*THE REQUEST*
Copy the data below line for line, without changing a single character.

══ SUPPLIED INFORMATION ══

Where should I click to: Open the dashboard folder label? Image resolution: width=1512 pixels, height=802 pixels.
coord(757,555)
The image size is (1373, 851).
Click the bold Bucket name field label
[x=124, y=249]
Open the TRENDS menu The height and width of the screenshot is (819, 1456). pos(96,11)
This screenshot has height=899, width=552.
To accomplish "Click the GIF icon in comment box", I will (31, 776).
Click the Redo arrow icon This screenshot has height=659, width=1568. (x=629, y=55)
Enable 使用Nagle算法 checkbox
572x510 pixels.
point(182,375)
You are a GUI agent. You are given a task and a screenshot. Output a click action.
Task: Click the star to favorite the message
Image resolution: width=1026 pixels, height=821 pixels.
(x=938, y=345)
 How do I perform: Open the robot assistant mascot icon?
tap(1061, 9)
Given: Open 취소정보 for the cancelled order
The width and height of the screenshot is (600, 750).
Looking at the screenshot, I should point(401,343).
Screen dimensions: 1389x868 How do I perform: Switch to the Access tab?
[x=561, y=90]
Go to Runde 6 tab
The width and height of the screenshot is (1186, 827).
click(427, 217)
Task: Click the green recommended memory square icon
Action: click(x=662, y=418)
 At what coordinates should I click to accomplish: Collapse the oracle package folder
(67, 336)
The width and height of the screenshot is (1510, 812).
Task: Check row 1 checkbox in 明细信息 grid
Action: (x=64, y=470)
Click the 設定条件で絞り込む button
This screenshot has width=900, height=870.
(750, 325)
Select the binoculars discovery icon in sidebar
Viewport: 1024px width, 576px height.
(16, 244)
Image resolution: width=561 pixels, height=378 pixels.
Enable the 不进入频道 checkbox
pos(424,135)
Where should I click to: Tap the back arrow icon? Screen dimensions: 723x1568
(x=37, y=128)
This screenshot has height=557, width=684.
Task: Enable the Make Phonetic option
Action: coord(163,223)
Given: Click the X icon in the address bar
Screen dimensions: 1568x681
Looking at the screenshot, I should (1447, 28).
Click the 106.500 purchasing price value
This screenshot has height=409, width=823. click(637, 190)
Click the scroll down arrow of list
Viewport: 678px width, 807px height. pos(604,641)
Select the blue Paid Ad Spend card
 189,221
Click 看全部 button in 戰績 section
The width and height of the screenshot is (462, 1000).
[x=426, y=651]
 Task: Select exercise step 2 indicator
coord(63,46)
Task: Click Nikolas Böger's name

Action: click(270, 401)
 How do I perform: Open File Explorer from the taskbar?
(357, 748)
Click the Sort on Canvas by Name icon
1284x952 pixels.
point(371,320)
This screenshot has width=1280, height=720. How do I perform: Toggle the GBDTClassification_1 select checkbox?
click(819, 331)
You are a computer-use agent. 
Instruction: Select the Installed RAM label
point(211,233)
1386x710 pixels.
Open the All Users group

═══

*THE COMPLETED TASK*
Where should I click to: Open the dashboard folder label? Image resolution: width=1512 pixels, height=802 pixels.
coord(757,555)
The image size is (1373, 851).
Click the bold Bucket name field label
[x=124, y=249]
Open the TRENDS menu The height and width of the screenshot is (819, 1456). pos(96,11)
This screenshot has height=899, width=552.
To accomplish "Click the GIF icon in comment box", I will (31, 776).
Click the Redo arrow icon This screenshot has height=659, width=1568. (x=629, y=55)
Enable 使用Nagle算法 checkbox
572x510 pixels.
point(182,375)
You are a GUI agent. You are given a task and a screenshot. Output a click action.
Task: Click the star to favorite the message
Image resolution: width=1026 pixels, height=821 pixels.
(x=938, y=345)
 How do I perform: Open the robot assistant mascot icon?
tap(1061, 9)
Given: Open 취소정보 for the cancelled order
The width and height of the screenshot is (600, 750).
Looking at the screenshot, I should point(401,343).
Screen dimensions: 1389x868 How do I perform: Switch to the Access tab?
[x=561, y=90]
Go to Runde 6 tab
The width and height of the screenshot is (1186, 827).
click(427, 217)
Task: Click the green recommended memory square icon
Action: click(x=662, y=418)
 At what coordinates should I click to accomplish: Collapse the oracle package folder
(67, 336)
The width and height of the screenshot is (1510, 812).
Task: Check row 1 checkbox in 明细信息 grid
Action: (x=64, y=470)
Click the 設定条件で絞り込む button
This screenshot has width=900, height=870.
(750, 325)
Select the binoculars discovery icon in sidebar
Viewport: 1024px width, 576px height.
(16, 244)
Image resolution: width=561 pixels, height=378 pixels.
Enable the 不进入频道 checkbox
pos(424,135)
Where should I click to: Tap the back arrow icon? Screen dimensions: 723x1568
(x=37, y=128)
This screenshot has height=557, width=684.
Task: Enable the Make Phonetic option
Action: coord(163,223)
Given: Click the X icon in the address bar
Screen dimensions: 1568x681
Looking at the screenshot, I should (1447, 28).
Click the 106.500 purchasing price value
This screenshot has height=409, width=823. click(637, 190)
Click the scroll down arrow of list
Viewport: 678px width, 807px height. pos(604,641)
Select the blue Paid Ad Spend card
 189,221
Click 看全部 button in 戰績 section
The width and height of the screenshot is (462, 1000).
[x=426, y=651]
 Task: Select exercise step 2 indicator
coord(63,46)
Task: Click Nikolas Böger's name

Action: click(270, 401)
 How do I perform: Open File Explorer from the taskbar?
(357, 748)
Click the Sort on Canvas by Name icon
1284x952 pixels.
point(371,320)
This screenshot has width=1280, height=720. How do I perform: Toggle the GBDTClassification_1 select checkbox?
click(819, 331)
You are a computer-use agent. 
Instruction: Select the Installed RAM label
point(211,233)
1386x710 pixels.
Open the All Users group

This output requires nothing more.